- [DIRECTIONS FOR THIS TASK]: A bare count is the expected answer, namely the number of lines in the records that have the word "Distribution".

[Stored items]
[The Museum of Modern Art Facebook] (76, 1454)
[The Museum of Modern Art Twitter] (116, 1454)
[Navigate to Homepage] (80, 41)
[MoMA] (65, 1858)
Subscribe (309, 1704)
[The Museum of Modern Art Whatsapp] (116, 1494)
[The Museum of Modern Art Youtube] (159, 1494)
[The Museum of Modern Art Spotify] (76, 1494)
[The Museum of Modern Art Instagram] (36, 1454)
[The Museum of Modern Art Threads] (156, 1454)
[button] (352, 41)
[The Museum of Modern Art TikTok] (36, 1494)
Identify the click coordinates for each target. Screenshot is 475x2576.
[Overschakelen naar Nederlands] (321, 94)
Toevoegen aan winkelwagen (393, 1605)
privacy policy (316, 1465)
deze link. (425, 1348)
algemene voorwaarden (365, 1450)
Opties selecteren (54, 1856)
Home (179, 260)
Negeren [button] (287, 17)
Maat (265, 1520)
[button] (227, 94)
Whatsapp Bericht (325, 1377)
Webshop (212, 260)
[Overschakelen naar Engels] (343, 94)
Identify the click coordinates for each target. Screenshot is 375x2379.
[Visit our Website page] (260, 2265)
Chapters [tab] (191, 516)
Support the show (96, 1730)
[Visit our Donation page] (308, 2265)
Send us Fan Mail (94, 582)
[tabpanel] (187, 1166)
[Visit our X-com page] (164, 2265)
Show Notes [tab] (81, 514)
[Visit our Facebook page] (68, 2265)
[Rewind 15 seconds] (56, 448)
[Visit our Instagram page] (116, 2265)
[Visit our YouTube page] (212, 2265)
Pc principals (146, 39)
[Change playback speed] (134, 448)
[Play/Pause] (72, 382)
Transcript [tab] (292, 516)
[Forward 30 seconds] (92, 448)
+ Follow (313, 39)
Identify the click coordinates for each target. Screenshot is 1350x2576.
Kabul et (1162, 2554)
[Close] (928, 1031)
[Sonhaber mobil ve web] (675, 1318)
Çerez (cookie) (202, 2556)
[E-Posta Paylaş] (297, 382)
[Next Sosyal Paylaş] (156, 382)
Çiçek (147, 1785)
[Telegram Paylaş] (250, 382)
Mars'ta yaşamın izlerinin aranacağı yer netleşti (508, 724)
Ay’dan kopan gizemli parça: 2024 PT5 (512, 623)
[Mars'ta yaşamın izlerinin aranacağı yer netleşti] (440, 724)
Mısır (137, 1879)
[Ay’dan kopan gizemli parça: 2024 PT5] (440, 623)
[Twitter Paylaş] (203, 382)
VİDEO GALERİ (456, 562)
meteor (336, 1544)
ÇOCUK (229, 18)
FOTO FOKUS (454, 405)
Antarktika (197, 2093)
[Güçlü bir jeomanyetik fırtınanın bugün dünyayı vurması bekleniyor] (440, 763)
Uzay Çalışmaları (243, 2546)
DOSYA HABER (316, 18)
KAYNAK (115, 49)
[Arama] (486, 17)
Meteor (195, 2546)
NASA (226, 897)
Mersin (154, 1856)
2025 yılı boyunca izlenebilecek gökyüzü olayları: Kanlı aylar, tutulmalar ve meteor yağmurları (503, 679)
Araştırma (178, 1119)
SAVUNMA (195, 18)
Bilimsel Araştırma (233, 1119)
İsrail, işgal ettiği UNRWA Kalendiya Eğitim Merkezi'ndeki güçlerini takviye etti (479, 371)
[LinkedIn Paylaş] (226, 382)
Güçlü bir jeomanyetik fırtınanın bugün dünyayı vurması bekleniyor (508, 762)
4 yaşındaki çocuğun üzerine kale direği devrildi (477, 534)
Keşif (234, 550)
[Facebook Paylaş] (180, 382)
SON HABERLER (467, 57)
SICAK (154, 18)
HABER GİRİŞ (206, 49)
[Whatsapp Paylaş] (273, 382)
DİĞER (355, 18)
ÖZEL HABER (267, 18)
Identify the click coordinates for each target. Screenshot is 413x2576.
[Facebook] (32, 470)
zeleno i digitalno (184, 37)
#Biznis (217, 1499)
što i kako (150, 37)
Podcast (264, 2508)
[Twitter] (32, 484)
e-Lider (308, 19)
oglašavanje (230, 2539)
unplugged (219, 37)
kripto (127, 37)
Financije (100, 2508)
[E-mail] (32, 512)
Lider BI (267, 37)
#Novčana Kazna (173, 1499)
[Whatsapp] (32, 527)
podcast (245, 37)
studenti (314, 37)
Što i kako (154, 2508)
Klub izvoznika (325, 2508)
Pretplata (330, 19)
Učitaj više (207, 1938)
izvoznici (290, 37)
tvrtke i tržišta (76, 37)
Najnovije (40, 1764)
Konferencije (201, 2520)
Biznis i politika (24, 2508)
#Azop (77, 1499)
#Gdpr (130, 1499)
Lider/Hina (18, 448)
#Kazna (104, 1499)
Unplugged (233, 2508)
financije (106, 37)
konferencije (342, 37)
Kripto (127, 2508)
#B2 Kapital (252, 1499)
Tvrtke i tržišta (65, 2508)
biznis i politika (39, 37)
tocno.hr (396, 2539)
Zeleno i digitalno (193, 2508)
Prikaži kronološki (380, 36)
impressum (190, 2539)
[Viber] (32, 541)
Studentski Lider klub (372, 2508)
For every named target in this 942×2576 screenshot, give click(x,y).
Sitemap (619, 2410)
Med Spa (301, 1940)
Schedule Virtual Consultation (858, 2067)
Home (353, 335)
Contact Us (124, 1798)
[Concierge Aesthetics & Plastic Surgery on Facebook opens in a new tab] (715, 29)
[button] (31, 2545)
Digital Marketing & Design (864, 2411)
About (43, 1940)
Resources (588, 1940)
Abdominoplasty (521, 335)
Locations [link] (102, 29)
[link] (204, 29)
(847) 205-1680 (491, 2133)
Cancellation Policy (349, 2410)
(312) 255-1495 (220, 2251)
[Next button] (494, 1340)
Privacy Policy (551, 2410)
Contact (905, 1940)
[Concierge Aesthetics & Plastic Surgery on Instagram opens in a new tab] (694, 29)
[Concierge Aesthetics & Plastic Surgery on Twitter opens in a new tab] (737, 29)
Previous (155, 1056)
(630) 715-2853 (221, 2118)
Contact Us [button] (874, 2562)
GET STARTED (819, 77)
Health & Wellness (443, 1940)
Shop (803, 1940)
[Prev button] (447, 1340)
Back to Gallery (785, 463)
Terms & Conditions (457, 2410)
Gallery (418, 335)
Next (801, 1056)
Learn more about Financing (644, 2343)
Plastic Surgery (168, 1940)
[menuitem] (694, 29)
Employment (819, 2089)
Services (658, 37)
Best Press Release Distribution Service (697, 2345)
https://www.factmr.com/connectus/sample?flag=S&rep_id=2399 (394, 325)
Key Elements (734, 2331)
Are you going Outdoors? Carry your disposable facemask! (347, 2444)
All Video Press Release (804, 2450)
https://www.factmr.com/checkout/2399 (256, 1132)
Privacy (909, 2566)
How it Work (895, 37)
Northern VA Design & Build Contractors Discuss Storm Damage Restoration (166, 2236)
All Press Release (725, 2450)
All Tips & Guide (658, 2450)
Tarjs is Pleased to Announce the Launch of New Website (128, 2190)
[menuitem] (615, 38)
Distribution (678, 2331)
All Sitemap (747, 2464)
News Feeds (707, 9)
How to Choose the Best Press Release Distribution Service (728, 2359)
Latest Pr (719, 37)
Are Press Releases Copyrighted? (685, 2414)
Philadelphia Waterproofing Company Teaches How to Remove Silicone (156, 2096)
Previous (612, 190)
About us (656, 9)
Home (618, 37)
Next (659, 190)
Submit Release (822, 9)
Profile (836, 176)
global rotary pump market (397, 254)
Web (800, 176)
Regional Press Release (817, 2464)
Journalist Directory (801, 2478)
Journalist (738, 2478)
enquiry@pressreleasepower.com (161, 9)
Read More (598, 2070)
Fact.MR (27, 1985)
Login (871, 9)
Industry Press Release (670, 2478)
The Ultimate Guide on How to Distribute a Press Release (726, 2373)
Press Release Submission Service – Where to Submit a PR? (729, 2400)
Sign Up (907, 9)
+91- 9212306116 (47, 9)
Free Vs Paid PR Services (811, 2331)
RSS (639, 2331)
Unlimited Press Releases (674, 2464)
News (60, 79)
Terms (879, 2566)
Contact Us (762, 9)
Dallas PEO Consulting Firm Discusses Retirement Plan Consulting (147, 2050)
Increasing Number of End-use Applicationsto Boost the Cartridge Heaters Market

- [RESPONSE]: 3